Resources
Authors & Affiliations
Lydia Arana, Juan José Herrera-Morueco, Enrique Stern, Almudena Capilla
Abstract
Characterizing brain oscillatory activity at the single-subject level is a key concern in personalized medicine. A recent publication has presented a normative map of the brain’s natural or typical frequencies of oscillation that could be used for detecting potential deviations in healthcare. However, this map represents brain activity in a voxel-by-voxel basis from high-density recordings of a large sample of healthy volunteers, compared to the low-density recordings usually employed on patients. Thus, accounting for less data to construct the single-subject map, a significant portion of noise is leaked into each individual’s voxel-based results. To reduce the amount of high-quality data required for characterizing individual activity, we aimed to define a number of data-driven regions of interest (ROIs) arising from the normative map and implement them for individual mapping.
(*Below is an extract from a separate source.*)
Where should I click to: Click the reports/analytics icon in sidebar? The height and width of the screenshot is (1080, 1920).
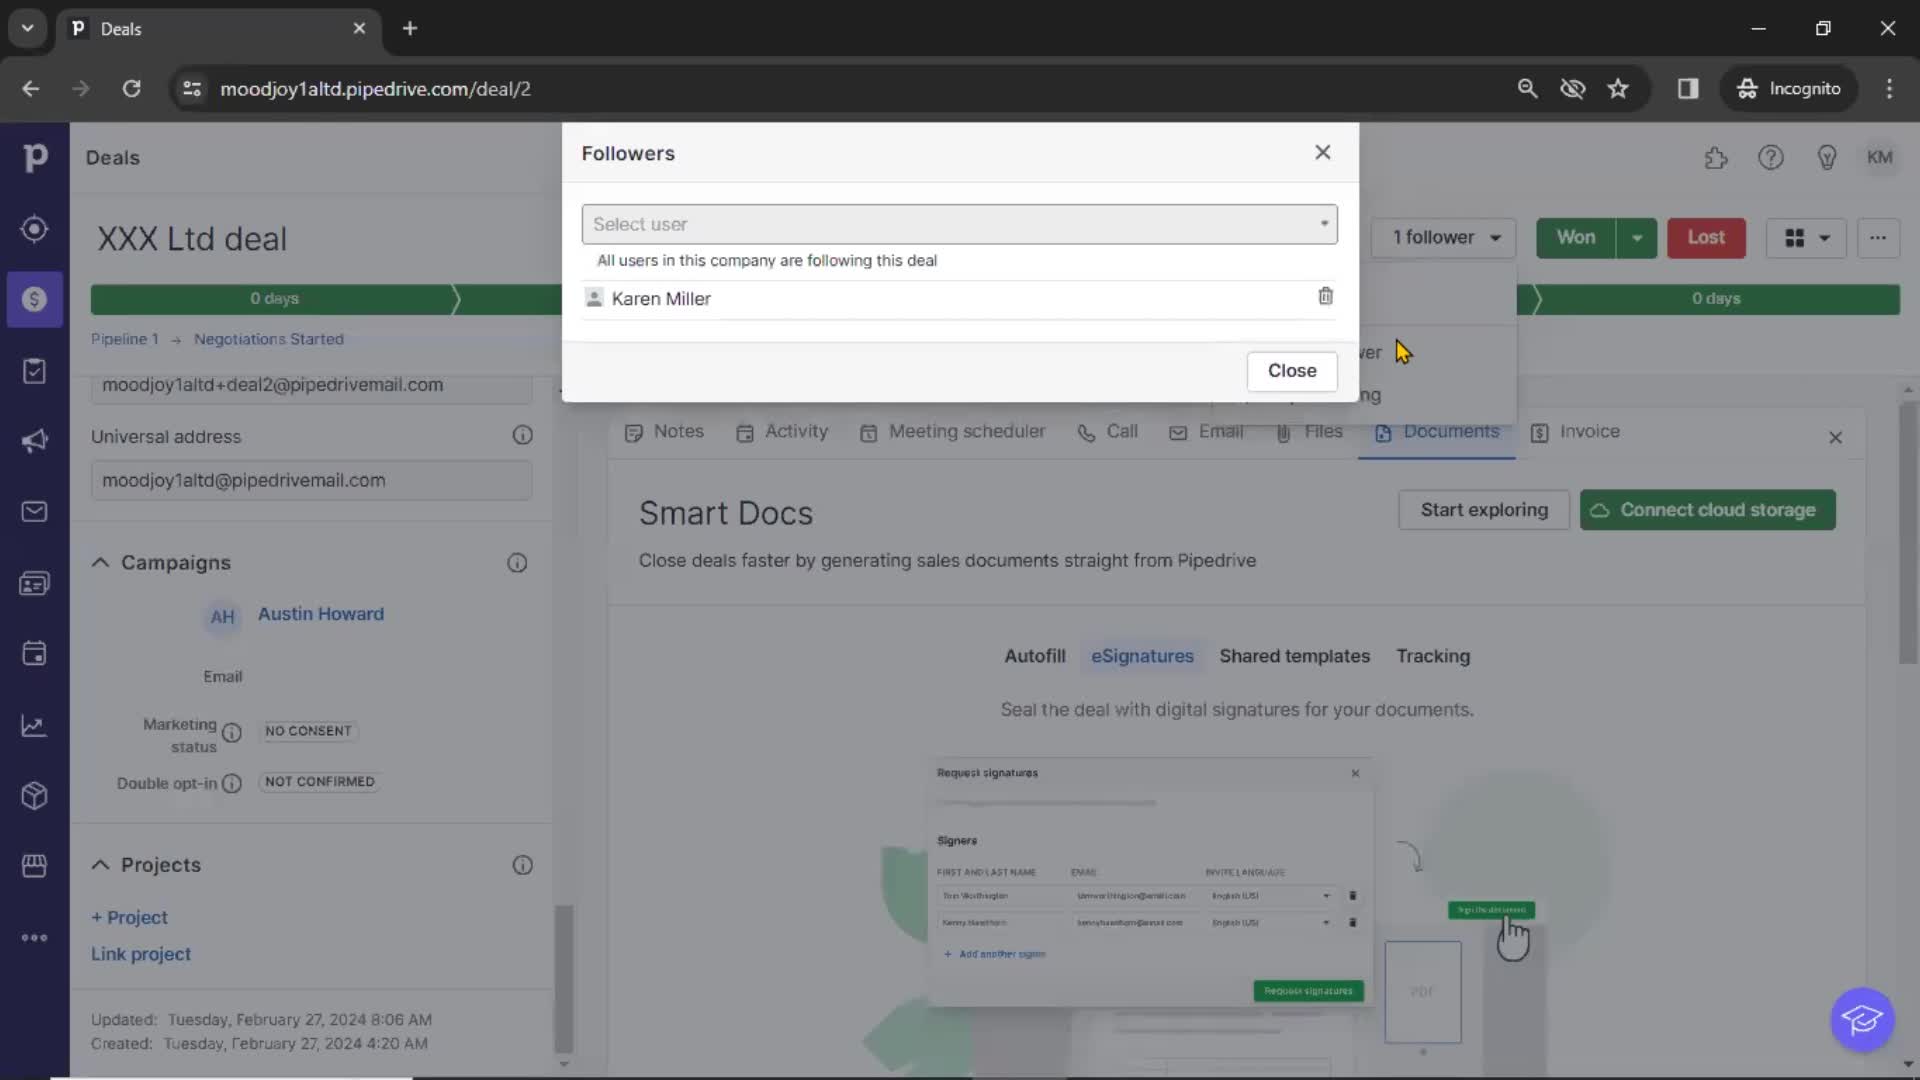click(34, 723)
As in the original computation, the normative map was obtained training a k-means clustering algorithm to classify source-space (1cm3-voxels) power spectra from 128 healthy participants (OMEGA-database). Second, to obtain the single-subject maps, individual power spectra were classified into the previous group’s clusters. The natural frequency of each voxel was defined as the peak frequency of the most prevalent power spectrum, normalized. Then, to identify the ROIs, we classified all voxels into the clusters according to their z-scored frequency value and consistency of neighbouring voxels, obtaining 28 ROIs throughout the whole brain. Our results show an improvement in single-subject mapping, with moderate to high correlations with the normative map for most subjects, which represents an important step for personalized medicine.